(Stated task) Repeat each of the records below word for word, with nothing changed, left out, or added.

(Element lookup records)
===

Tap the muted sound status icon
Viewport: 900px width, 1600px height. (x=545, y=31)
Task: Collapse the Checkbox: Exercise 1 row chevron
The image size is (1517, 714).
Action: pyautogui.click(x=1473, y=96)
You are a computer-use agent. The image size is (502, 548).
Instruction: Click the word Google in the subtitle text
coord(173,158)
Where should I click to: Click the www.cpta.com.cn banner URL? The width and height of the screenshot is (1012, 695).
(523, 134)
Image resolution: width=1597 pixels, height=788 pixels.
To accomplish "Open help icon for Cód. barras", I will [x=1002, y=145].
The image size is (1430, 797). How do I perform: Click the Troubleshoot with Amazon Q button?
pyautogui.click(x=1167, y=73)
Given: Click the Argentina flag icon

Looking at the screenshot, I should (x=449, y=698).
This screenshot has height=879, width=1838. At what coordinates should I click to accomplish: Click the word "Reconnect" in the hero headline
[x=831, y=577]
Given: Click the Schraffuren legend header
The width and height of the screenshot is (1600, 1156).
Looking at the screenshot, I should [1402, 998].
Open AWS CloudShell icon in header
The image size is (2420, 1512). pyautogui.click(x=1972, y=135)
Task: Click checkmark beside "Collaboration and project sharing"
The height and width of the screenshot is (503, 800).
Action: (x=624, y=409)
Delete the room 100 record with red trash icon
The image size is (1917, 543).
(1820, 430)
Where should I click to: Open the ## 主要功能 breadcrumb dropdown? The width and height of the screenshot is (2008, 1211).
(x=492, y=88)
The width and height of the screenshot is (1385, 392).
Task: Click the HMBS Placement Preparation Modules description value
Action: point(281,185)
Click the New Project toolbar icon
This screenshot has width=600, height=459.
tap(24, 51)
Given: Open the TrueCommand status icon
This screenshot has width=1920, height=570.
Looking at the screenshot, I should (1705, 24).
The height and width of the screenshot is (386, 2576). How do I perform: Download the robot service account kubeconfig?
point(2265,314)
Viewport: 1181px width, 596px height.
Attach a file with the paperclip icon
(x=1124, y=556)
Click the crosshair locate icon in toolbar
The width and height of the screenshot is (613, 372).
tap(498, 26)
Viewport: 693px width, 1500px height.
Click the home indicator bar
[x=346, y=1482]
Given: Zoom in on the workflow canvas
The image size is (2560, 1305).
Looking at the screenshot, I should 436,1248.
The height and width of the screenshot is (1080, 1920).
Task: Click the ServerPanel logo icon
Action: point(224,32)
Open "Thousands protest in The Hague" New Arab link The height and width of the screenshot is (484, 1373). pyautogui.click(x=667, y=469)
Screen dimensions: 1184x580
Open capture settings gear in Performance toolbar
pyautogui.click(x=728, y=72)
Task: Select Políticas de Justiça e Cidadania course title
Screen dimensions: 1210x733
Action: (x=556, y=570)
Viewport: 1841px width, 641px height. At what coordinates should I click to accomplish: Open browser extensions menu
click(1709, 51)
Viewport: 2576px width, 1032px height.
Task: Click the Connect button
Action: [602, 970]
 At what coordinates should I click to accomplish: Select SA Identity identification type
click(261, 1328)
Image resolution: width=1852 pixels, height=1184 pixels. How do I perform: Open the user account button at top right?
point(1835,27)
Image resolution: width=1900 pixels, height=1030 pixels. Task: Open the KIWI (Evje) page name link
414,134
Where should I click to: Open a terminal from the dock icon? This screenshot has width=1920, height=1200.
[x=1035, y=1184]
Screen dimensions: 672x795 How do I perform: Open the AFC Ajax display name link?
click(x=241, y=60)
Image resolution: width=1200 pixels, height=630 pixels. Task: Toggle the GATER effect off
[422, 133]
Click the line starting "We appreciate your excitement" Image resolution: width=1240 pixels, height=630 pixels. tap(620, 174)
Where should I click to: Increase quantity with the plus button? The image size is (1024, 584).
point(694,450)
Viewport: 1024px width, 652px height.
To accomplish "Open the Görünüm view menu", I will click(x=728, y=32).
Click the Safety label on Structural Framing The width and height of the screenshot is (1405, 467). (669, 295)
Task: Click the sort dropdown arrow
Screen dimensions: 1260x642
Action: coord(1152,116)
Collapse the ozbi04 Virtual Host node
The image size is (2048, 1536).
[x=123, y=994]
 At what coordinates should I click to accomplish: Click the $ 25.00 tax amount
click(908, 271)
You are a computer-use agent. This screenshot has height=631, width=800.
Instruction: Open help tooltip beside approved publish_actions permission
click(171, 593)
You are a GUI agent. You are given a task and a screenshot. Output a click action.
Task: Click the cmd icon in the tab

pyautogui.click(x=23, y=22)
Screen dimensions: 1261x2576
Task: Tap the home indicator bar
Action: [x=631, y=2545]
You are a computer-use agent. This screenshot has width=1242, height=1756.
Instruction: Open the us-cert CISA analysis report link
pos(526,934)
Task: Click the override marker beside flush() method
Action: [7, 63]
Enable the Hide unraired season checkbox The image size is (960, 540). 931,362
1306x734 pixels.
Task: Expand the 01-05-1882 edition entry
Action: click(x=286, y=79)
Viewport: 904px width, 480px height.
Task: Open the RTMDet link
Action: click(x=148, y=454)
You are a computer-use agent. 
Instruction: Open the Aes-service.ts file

===

(Complete answer)
Tap the muted sound status icon
Viewport: 900px width, 1600px height. (x=545, y=31)
Task: Collapse the Checkbox: Exercise 1 row chevron
The image size is (1517, 714).
Action: pyautogui.click(x=1473, y=96)
You are a computer-use agent. The image size is (502, 548).
Instruction: Click the word Google in the subtitle text
coord(173,158)
Where should I click to: Click the www.cpta.com.cn banner URL? The width and height of the screenshot is (1012, 695).
(523, 134)
Image resolution: width=1597 pixels, height=788 pixels.
To accomplish "Open help icon for Cód. barras", I will [x=1002, y=145].
The image size is (1430, 797). How do I perform: Click the Troubleshoot with Amazon Q button?
pyautogui.click(x=1167, y=73)
Given: Click the Argentina flag icon

Looking at the screenshot, I should (x=449, y=698).
This screenshot has height=879, width=1838. At what coordinates should I click to accomplish: Click the word "Reconnect" in the hero headline
[x=831, y=577]
Given: Click the Schraffuren legend header
The width and height of the screenshot is (1600, 1156).
Looking at the screenshot, I should [1402, 998].
Open AWS CloudShell icon in header
The image size is (2420, 1512). pyautogui.click(x=1972, y=135)
Task: Click checkmark beside "Collaboration and project sharing"
The height and width of the screenshot is (503, 800).
Action: (x=624, y=409)
Delete the room 100 record with red trash icon
The image size is (1917, 543).
(1820, 430)
Where should I click to: Open the ## 主要功能 breadcrumb dropdown? The width and height of the screenshot is (2008, 1211).
(x=492, y=88)
The width and height of the screenshot is (1385, 392).
Task: Click the HMBS Placement Preparation Modules description value
Action: point(281,185)
Click the New Project toolbar icon
This screenshot has width=600, height=459.
tap(24, 51)
Given: Open the TrueCommand status icon
This screenshot has width=1920, height=570.
Looking at the screenshot, I should (1705, 24).
The height and width of the screenshot is (386, 2576). How do I perform: Download the robot service account kubeconfig?
point(2265,314)
Viewport: 1181px width, 596px height.
Attach a file with the paperclip icon
(x=1124, y=556)
Click the crosshair locate icon in toolbar
The width and height of the screenshot is (613, 372).
tap(498, 26)
Viewport: 693px width, 1500px height.
Click the home indicator bar
[x=346, y=1482]
Given: Zoom in on the workflow canvas
The image size is (2560, 1305).
Looking at the screenshot, I should 436,1248.
The height and width of the screenshot is (1080, 1920).
Task: Click the ServerPanel logo icon
Action: point(224,32)
Open "Thousands protest in The Hague" New Arab link The height and width of the screenshot is (484, 1373). pyautogui.click(x=667, y=469)
Screen dimensions: 1184x580
Open capture settings gear in Performance toolbar
pyautogui.click(x=728, y=72)
Task: Select Políticas de Justiça e Cidadania course title
Screen dimensions: 1210x733
Action: (x=556, y=570)
Viewport: 1841px width, 641px height. At what coordinates should I click to accomplish: Open browser extensions menu
click(1709, 51)
Viewport: 2576px width, 1032px height.
Task: Click the Connect button
Action: [602, 970]
 At what coordinates should I click to accomplish: Select SA Identity identification type
click(261, 1328)
Image resolution: width=1852 pixels, height=1184 pixels. How do I perform: Open the user account button at top right?
point(1835,27)
Image resolution: width=1900 pixels, height=1030 pixels. Task: Open the KIWI (Evje) page name link
414,134
Where should I click to: Open a terminal from the dock icon? This screenshot has width=1920, height=1200.
[x=1035, y=1184]
Screen dimensions: 672x795 How do I perform: Open the AFC Ajax display name link?
click(x=241, y=60)
Image resolution: width=1200 pixels, height=630 pixels. Task: Toggle the GATER effect off
[422, 133]
Click the line starting "We appreciate your excitement" Image resolution: width=1240 pixels, height=630 pixels. tap(620, 174)
Where should I click to: Increase quantity with the plus button? The image size is (1024, 584).
point(694,450)
Viewport: 1024px width, 652px height.
To accomplish "Open the Görünüm view menu", I will click(x=728, y=32).
Click the Safety label on Structural Framing The width and height of the screenshot is (1405, 467). (669, 295)
Task: Click the sort dropdown arrow
Screen dimensions: 1260x642
Action: coord(1152,116)
Collapse the ozbi04 Virtual Host node
The image size is (2048, 1536).
[x=123, y=994]
 At what coordinates should I click to accomplish: Click the $ 25.00 tax amount
click(908, 271)
You are a computer-use agent. This screenshot has height=631, width=800.
Instruction: Open help tooltip beside approved publish_actions permission
click(171, 593)
You are a GUI agent. You are given a task and a screenshot. Output a click action.
Task: Click the cmd icon in the tab

pyautogui.click(x=23, y=22)
Screen dimensions: 1261x2576
Task: Tap the home indicator bar
Action: [x=631, y=2545]
You are a computer-use agent. This screenshot has width=1242, height=1756.
Instruction: Open the us-cert CISA analysis report link
pos(526,934)
Task: Click the override marker beside flush() method
Action: [7, 63]
Enable the Hide unraired season checkbox The image size is (960, 540). 931,362
1306x734 pixels.
Task: Expand the 01-05-1882 edition entry
Action: click(x=286, y=79)
Viewport: 904px width, 480px height.
Task: Open the RTMDet link
Action: click(x=148, y=454)
You are a computer-use agent. 
Instruction: Open the Aes-service.ts file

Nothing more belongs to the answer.